SB 1242 — CMS: Demolition and Removal of State Facilities

Status: Enacted (signed by Governor 6/20/2025; effective immediately 6/20/2025)

Summary
SB 1242 adds a new section (20 ILCS 405/405‑316) to the Department of Central Management Services (CMS) Law requiring CMS to annually inventory and assess State-owned facilities that are no longer in service and to report estimated demolition and removal costs to the Governor and General Assembly.

Purpose and intent
The bill is designed to improve State asset management by identifying out‑of‑service buildings, determining which should be demolished, and providing lawmakers with annual cost estimates so demolition needs can be budgeted and prioritized.

Key provisions
- New statutory duty for CMS (20 ILCS 405/405‑316): at least once each year CMS must
- review State facilities that are no longer in service;
- determine the status of those facilities; and
- identify which facilities need demolition.
- Annual report requirement: CMS must submit to the Governor and General Assembly, on or before January 1 each year, a report containing estimated demolition and removal costs for State facilities identified as no longer in service.
- The statute requires assessment and reporting only — it does not itself appropriate funds or mandate demolition work.

Who is affected
- Department of Central Management Services: primary implementing agency; will need to establish or expand processes for inventorying, assessing, and estimating demolition costs.
- State agencies and units that occupy or own buildings: will likely be asked for data and cooperation.
- Governor and General Assembly: will receive the reports and may use them to inform capital budget, appropriation, and prioritization decisions.
- Potential downstream effects: local governments, contractors, environmental remediation vendors, and communities where demolished facilities are located.
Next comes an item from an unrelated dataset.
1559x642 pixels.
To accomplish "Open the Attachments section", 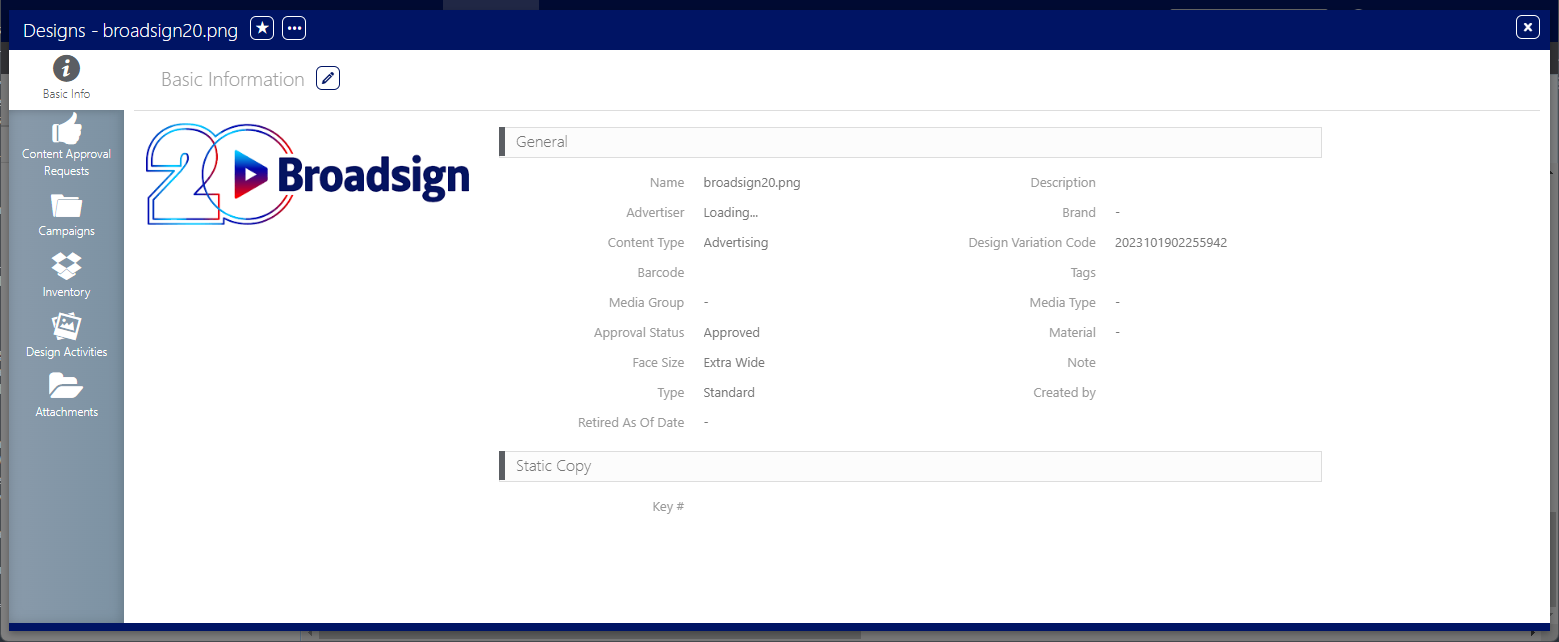I will click(66, 395).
Implementation timing / legislative history
- Introduced (various dates in record; Senate filing and committee actions documented in early 2025).
- Final legislative actions indicate passage and enrollment in spring 2025; signed by the Governor on June 20, 2025, and became effective immediately on that date.
- First required report due on or before January 1 following implementation (i.e., January 1, 2026, assuming CMS conducts an annual review in FY 2025–26).
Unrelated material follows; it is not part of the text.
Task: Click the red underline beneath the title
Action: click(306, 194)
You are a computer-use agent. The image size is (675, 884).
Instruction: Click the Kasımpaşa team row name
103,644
Potential fiscal and operational impacts
- Direct fiscal impact on CMS operations to establish and maintain the inventory, assessments, and cost-estimating process (staff time, data systems, possible site inspections).
- No direct demolition funding mandated by the bill; demolition costs would require separate appropriations or capital projects once needs are identified.
- Benefits include improved budgeting transparency, reduced maintenance costs over time for idle assets, and clearer prioritization of hazardous or blighted properties.

Limitations / open questions
- The law requires reporting but does not require demolition or set priorities/enforcement mechanisms.
- The statute does not specify reporting formats, cost‑estimation methodology, or whether environmental remediation estimates (e.g., asbestos, lead, contaminated soils) must be included — those will depend on CMS rulemaking or internal guidance.

Compiled from official sources — confirm details with the bill’s official record.